Return a word-for-word copy of the complete listing below.

▸ MATERIAL FOR THIS TASK:

==================================================

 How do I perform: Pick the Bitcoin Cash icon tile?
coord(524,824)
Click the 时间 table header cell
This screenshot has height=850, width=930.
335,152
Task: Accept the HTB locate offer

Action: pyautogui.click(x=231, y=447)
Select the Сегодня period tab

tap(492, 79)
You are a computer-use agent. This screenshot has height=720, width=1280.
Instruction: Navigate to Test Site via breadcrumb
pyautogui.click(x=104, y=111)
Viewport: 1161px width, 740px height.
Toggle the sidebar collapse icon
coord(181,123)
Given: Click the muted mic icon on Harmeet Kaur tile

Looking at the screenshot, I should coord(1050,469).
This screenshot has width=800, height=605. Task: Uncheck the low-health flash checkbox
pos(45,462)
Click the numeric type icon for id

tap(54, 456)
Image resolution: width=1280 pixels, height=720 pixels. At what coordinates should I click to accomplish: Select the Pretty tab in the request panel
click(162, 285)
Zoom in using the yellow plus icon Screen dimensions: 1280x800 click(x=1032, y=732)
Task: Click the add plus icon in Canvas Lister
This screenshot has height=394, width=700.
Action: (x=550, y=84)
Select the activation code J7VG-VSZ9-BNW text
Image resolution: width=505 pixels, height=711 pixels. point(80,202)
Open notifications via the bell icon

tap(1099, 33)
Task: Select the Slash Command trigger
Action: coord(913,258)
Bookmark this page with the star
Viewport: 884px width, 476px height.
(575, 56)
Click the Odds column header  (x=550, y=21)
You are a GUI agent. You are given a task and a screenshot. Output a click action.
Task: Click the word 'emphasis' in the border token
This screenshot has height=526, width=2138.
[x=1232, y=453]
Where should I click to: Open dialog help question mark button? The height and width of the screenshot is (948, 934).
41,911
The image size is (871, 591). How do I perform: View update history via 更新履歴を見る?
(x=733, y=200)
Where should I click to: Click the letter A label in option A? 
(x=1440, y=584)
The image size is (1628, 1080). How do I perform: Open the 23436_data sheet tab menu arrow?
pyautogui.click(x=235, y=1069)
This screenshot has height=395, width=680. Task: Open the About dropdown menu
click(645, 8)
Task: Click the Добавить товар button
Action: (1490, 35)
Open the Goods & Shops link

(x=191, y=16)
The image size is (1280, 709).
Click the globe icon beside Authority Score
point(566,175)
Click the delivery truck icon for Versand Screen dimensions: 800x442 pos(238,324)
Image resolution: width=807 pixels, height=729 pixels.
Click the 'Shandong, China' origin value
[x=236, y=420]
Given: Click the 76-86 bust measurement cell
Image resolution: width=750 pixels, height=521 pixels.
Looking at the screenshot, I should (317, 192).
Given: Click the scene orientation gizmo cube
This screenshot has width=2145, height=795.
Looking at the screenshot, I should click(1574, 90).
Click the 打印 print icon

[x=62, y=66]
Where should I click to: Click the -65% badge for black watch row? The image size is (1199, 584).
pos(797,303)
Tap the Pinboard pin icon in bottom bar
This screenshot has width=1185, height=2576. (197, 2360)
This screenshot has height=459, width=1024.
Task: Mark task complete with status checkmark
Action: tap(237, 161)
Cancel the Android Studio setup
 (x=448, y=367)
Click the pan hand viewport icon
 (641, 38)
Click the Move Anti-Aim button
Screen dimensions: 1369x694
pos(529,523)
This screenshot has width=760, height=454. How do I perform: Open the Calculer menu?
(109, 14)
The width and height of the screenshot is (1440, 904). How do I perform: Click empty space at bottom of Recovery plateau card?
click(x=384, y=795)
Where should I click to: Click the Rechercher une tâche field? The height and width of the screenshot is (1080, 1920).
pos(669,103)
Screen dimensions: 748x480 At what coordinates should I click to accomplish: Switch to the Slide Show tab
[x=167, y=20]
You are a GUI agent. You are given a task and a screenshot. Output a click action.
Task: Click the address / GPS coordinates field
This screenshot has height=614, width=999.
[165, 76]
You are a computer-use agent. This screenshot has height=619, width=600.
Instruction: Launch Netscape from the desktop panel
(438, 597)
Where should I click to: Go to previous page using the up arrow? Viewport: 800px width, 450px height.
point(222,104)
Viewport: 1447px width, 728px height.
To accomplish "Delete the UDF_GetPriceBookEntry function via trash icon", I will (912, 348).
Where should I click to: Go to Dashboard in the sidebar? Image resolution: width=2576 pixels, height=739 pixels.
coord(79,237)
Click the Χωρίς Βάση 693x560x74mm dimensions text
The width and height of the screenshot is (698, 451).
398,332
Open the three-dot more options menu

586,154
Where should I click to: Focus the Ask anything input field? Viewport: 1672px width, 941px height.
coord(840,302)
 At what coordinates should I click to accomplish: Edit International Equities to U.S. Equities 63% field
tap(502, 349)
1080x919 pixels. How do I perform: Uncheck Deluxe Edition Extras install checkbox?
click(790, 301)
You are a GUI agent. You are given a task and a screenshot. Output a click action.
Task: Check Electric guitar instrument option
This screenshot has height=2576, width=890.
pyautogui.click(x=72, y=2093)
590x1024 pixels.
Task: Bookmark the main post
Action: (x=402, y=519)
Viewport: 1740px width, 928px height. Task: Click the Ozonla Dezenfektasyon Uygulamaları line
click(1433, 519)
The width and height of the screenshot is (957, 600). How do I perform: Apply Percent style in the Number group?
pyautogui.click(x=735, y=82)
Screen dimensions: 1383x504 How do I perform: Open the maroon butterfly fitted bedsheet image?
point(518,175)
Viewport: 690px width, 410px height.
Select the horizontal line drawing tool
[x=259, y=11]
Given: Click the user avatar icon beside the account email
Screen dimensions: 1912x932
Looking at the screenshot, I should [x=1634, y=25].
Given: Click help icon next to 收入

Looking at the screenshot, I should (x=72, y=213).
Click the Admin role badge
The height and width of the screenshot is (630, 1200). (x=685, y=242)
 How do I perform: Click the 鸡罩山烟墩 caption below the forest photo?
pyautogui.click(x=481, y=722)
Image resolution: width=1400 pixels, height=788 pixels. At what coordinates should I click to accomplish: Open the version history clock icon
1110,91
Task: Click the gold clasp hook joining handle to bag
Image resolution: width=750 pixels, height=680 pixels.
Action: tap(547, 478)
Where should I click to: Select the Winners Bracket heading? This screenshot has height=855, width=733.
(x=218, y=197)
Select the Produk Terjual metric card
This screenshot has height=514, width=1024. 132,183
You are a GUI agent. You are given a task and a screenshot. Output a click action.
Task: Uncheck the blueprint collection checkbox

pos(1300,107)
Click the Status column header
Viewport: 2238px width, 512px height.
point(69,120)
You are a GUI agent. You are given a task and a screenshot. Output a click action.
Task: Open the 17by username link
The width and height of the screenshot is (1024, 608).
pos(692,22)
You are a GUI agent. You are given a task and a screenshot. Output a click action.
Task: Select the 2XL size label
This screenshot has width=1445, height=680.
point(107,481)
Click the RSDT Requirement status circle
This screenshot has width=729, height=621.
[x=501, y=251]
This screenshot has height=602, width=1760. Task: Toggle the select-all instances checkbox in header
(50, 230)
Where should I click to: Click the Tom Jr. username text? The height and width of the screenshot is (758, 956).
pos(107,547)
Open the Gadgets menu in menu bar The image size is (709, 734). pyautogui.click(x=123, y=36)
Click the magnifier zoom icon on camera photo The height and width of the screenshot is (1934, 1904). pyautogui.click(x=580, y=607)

==================================================

▸ EXERCISE ANSWER:
 How do I perform: Pick the Bitcoin Cash icon tile?
coord(524,824)
Click the 时间 table header cell
This screenshot has height=850, width=930.
335,152
Task: Accept the HTB locate offer

Action: pyautogui.click(x=231, y=447)
Select the Сегодня period tab

tap(492, 79)
You are a computer-use agent. This screenshot has height=720, width=1280.
Instruction: Navigate to Test Site via breadcrumb
pyautogui.click(x=104, y=111)
Viewport: 1161px width, 740px height.
Toggle the sidebar collapse icon
coord(181,123)
Given: Click the muted mic icon on Harmeet Kaur tile

Looking at the screenshot, I should coord(1050,469).
This screenshot has width=800, height=605. Task: Uncheck the low-health flash checkbox
pos(45,462)
Click the numeric type icon for id

tap(54, 456)
Image resolution: width=1280 pixels, height=720 pixels. At what coordinates should I click to accomplish: Select the Pretty tab in the request panel
click(162, 285)
Zoom in using the yellow plus icon Screen dimensions: 1280x800 click(x=1032, y=732)
Task: Click the add plus icon in Canvas Lister
This screenshot has height=394, width=700.
Action: (x=550, y=84)
Select the activation code J7VG-VSZ9-BNW text
Image resolution: width=505 pixels, height=711 pixels. point(80,202)
Open notifications via the bell icon

tap(1099, 33)
Task: Select the Slash Command trigger
Action: coord(913,258)
Bookmark this page with the star
Viewport: 884px width, 476px height.
(575, 56)
Click the Odds column header  (x=550, y=21)
You are a GUI agent. You are given a task and a screenshot. Output a click action.
Task: Click the word 'emphasis' in the border token
This screenshot has height=526, width=2138.
[x=1232, y=453]
Where should I click to: Open dialog help question mark button? The height and width of the screenshot is (948, 934).
41,911
The image size is (871, 591). How do I perform: View update history via 更新履歴を見る?
(x=733, y=200)
Where should I click to: Click the letter A label in option A? 
(x=1440, y=584)
The image size is (1628, 1080). How do I perform: Open the 23436_data sheet tab menu arrow?
pyautogui.click(x=235, y=1069)
This screenshot has height=395, width=680. Task: Open the About dropdown menu
click(645, 8)
Task: Click the Добавить товар button
Action: (1490, 35)
Open the Goods & Shops link

(x=191, y=16)
The image size is (1280, 709).
Click the globe icon beside Authority Score
point(566,175)
Click the delivery truck icon for Versand Screen dimensions: 800x442 pos(238,324)
Image resolution: width=807 pixels, height=729 pixels.
Click the 'Shandong, China' origin value
[x=236, y=420]
Given: Click the 76-86 bust measurement cell
Image resolution: width=750 pixels, height=521 pixels.
Looking at the screenshot, I should (317, 192).
Given: Click the scene orientation gizmo cube
This screenshot has width=2145, height=795.
Looking at the screenshot, I should click(1574, 90).
Click the 打印 print icon

[x=62, y=66]
Where should I click to: Click the -65% badge for black watch row? The image size is (1199, 584).
pos(797,303)
Tap the Pinboard pin icon in bottom bar
This screenshot has width=1185, height=2576. (197, 2360)
This screenshot has height=459, width=1024.
Task: Mark task complete with status checkmark
Action: tap(237, 161)
Cancel the Android Studio setup
 (x=448, y=367)
Click the pan hand viewport icon
 (641, 38)
Click the Move Anti-Aim button
Screen dimensions: 1369x694
pos(529,523)
This screenshot has width=760, height=454. How do I perform: Open the Calculer menu?
(109, 14)
The width and height of the screenshot is (1440, 904). How do I perform: Click empty space at bottom of Recovery plateau card?
click(x=384, y=795)
Where should I click to: Click the Rechercher une tâche field? The height and width of the screenshot is (1080, 1920).
pos(669,103)
Screen dimensions: 748x480 At what coordinates should I click to accomplish: Switch to the Slide Show tab
[x=167, y=20]
You are a GUI agent. You are given a task and a screenshot. Output a click action.
Task: Click the address / GPS coordinates field
This screenshot has height=614, width=999.
[165, 76]
You are a computer-use agent. This screenshot has height=619, width=600.
Instruction: Launch Netscape from the desktop panel
(438, 597)
Where should I click to: Go to previous page using the up arrow? Viewport: 800px width, 450px height.
point(222,104)
Viewport: 1447px width, 728px height.
To accomplish "Delete the UDF_GetPriceBookEntry function via trash icon", I will (912, 348).
Where should I click to: Go to Dashboard in the sidebar? Image resolution: width=2576 pixels, height=739 pixels.
coord(79,237)
Click the Χωρίς Βάση 693x560x74mm dimensions text
The width and height of the screenshot is (698, 451).
398,332
Open the three-dot more options menu

586,154
Where should I click to: Focus the Ask anything input field? Viewport: 1672px width, 941px height.
coord(840,302)
 At what coordinates should I click to accomplish: Edit International Equities to U.S. Equities 63% field
tap(502, 349)
1080x919 pixels. How do I perform: Uncheck Deluxe Edition Extras install checkbox?
click(790, 301)
You are a GUI agent. You are given a task and a screenshot. Output a click action.
Task: Check Electric guitar instrument option
This screenshot has height=2576, width=890.
pyautogui.click(x=72, y=2093)
590x1024 pixels.
Task: Bookmark the main post
Action: (x=402, y=519)
Viewport: 1740px width, 928px height. Task: Click the Ozonla Dezenfektasyon Uygulamaları line
click(1433, 519)
The width and height of the screenshot is (957, 600). How do I perform: Apply Percent style in the Number group?
pyautogui.click(x=735, y=82)
Screen dimensions: 1383x504 How do I perform: Open the maroon butterfly fitted bedsheet image?
point(518,175)
Viewport: 690px width, 410px height.
Select the horizontal line drawing tool
[x=259, y=11]
Given: Click the user avatar icon beside the account email
Screen dimensions: 1912x932
Looking at the screenshot, I should [x=1634, y=25].
Given: Click help icon next to 收入

Looking at the screenshot, I should (x=72, y=213).
Click the Admin role badge
The height and width of the screenshot is (630, 1200). (x=685, y=242)
 How do I perform: Click the 鸡罩山烟墩 caption below the forest photo?
pyautogui.click(x=481, y=722)
Image resolution: width=1400 pixels, height=788 pixels. At what coordinates should I click to accomplish: Open the version history clock icon
1110,91
Task: Click the gold clasp hook joining handle to bag
Image resolution: width=750 pixels, height=680 pixels.
Action: tap(547, 478)
Where should I click to: Select the Winners Bracket heading? This screenshot has height=855, width=733.
(x=218, y=197)
Select the Produk Terjual metric card
This screenshot has height=514, width=1024. 132,183
You are a GUI agent. You are given a task and a screenshot. Output a click action.
Task: Uncheck the blueprint collection checkbox

pos(1300,107)
Click the Status column header
Viewport: 2238px width, 512px height.
point(69,120)
You are a GUI agent. You are given a task and a screenshot. Output a click action.
Task: Open the 17by username link
The width and height of the screenshot is (1024, 608).
pos(692,22)
You are a GUI agent. You are given a task and a screenshot. Output a click action.
Task: Select the 2XL size label
This screenshot has width=1445, height=680.
point(107,481)
Click the RSDT Requirement status circle
This screenshot has width=729, height=621.
[x=501, y=251]
This screenshot has height=602, width=1760. Task: Toggle the select-all instances checkbox in header
(50, 230)
Where should I click to: Click the Tom Jr. username text? The height and width of the screenshot is (758, 956).
pos(107,547)
Open the Gadgets menu in menu bar The image size is (709, 734). pyautogui.click(x=123, y=36)
Click the magnifier zoom icon on camera photo The height and width of the screenshot is (1934, 1904). pyautogui.click(x=580, y=607)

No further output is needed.